- Study material:
>>

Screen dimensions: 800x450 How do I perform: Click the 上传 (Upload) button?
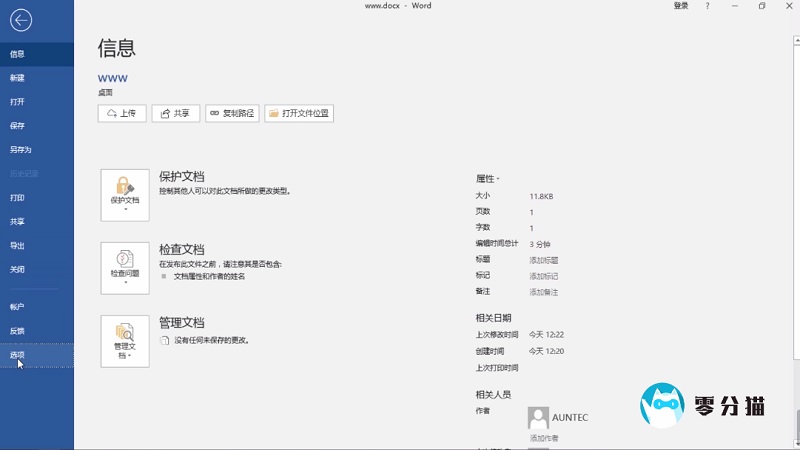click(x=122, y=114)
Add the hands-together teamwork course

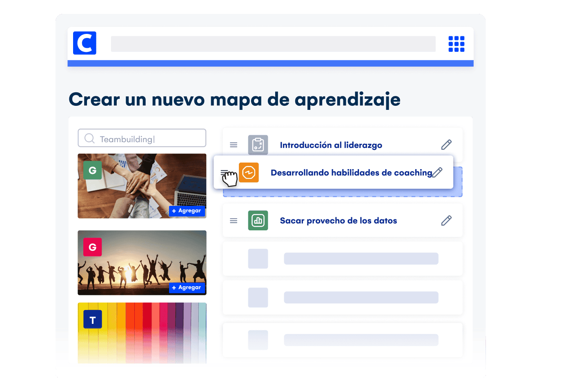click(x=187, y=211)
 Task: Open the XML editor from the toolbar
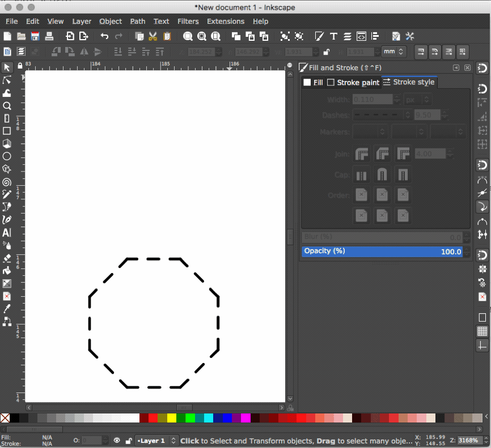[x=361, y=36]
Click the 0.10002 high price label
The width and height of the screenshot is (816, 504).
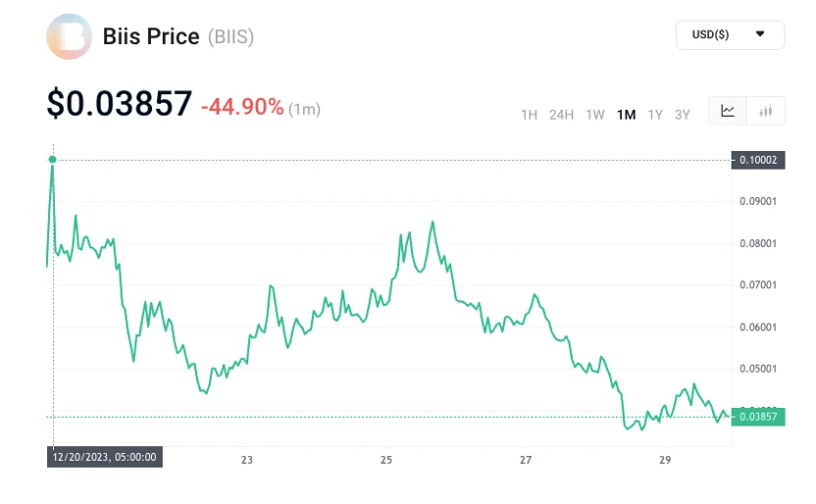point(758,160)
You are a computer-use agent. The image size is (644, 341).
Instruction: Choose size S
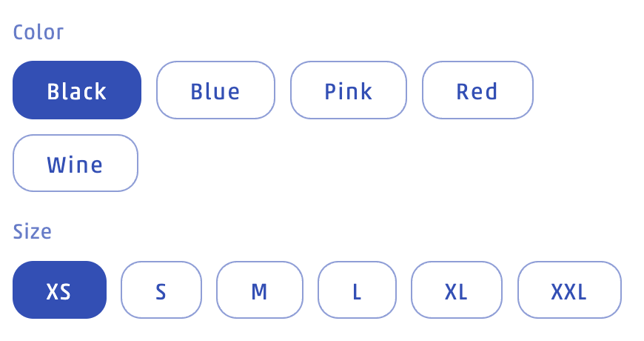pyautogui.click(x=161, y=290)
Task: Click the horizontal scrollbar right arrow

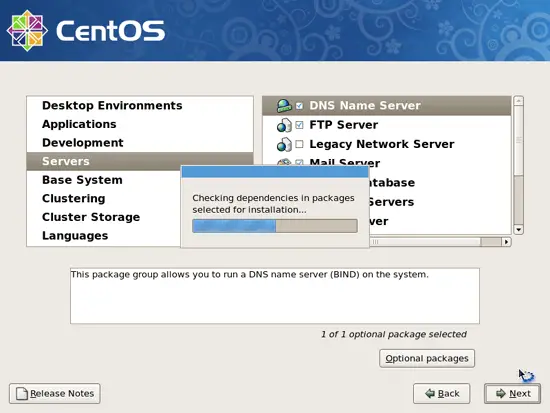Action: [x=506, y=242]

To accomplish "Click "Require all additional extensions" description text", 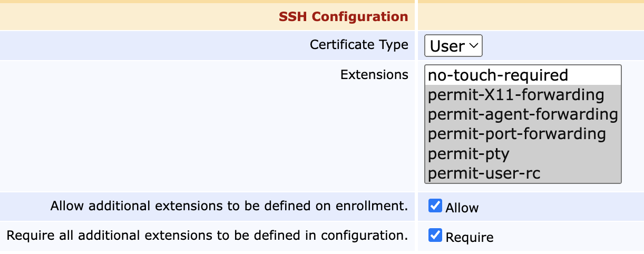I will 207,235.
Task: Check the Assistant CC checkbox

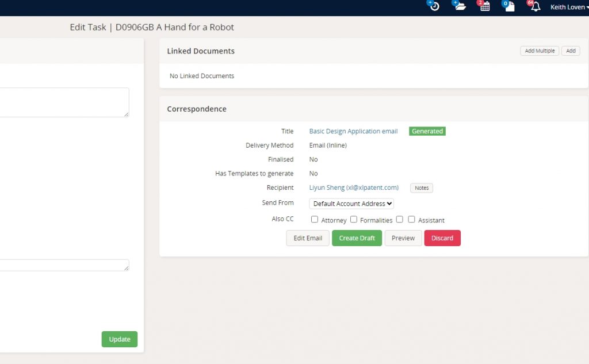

<<
>>

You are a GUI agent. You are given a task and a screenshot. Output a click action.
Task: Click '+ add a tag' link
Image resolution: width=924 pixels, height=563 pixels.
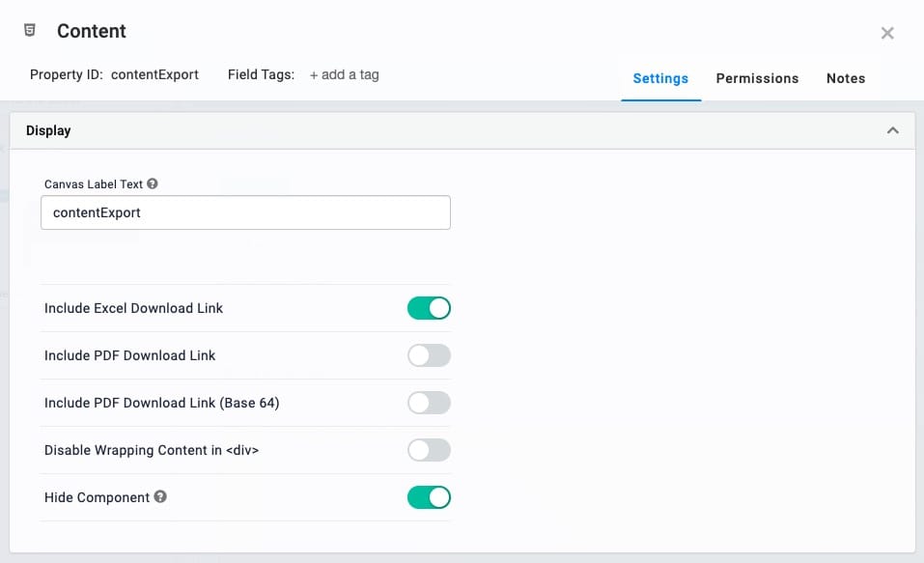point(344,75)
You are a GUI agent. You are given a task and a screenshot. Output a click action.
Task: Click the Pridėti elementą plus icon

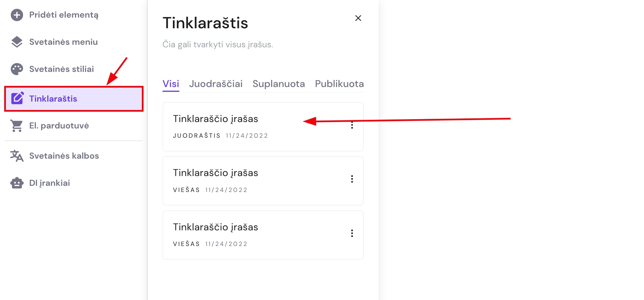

<<
>>

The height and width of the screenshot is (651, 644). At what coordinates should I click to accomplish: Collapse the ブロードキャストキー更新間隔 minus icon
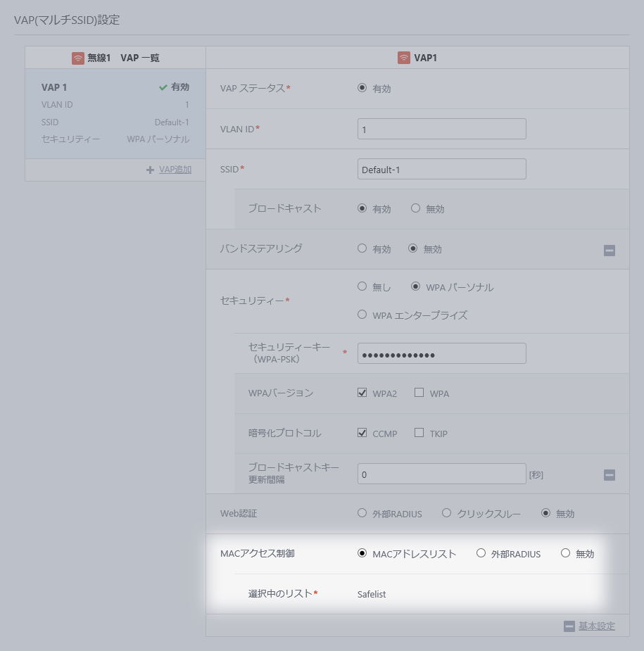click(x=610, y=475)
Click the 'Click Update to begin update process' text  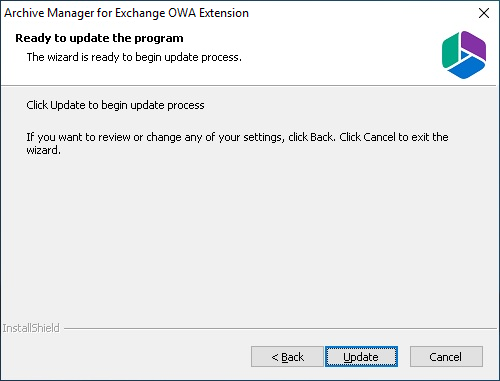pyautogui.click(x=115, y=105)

<<

- What to work on: The output is the stretch above from the line with "Task: Click '+ add a tag' link" through the line with "Task: Click the Pridėti elementą plus icon", copied word for word with both ends kept and every picture dropped.

- Response:
Task: Click '+ add a tag' link
Image resolution: width=924 pixels, height=563 pixels.
point(344,75)
You are a GUI agent. You are given a task and a screenshot. Output a click action.
Task: Click the Pridėti elementą plus icon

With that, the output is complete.